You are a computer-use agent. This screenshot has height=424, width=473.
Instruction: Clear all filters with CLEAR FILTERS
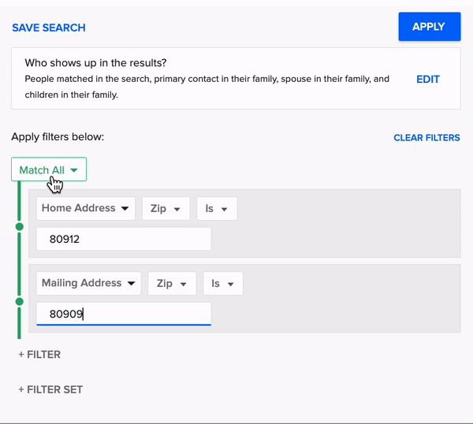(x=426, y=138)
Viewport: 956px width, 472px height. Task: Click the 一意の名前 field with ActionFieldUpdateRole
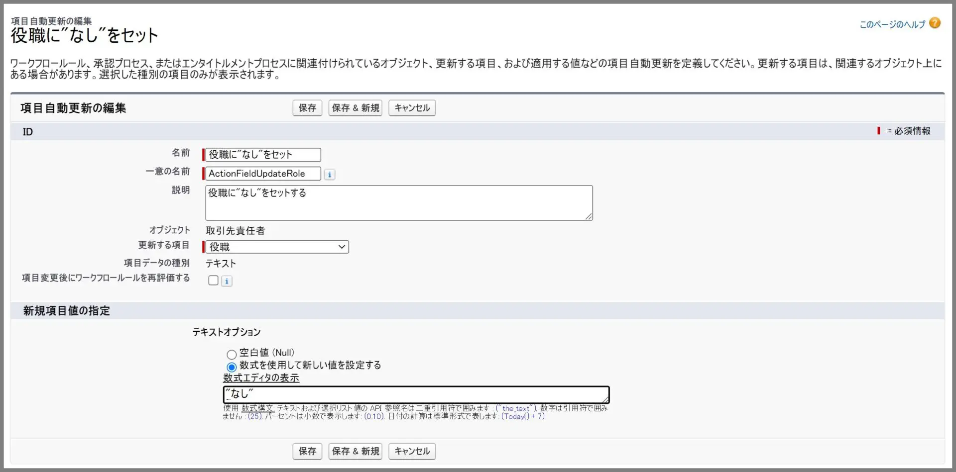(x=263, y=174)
--
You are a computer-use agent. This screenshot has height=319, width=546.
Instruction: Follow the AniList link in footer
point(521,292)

◆ Exercise objective ◆
Lines of the material that contain the word "computer" are to be gathered.

◆ Your solution ◆
You are a computer-use agent. This screenshot has height=424, width=473.
You are a computer-use agent. This screenshot has height=319, width=546.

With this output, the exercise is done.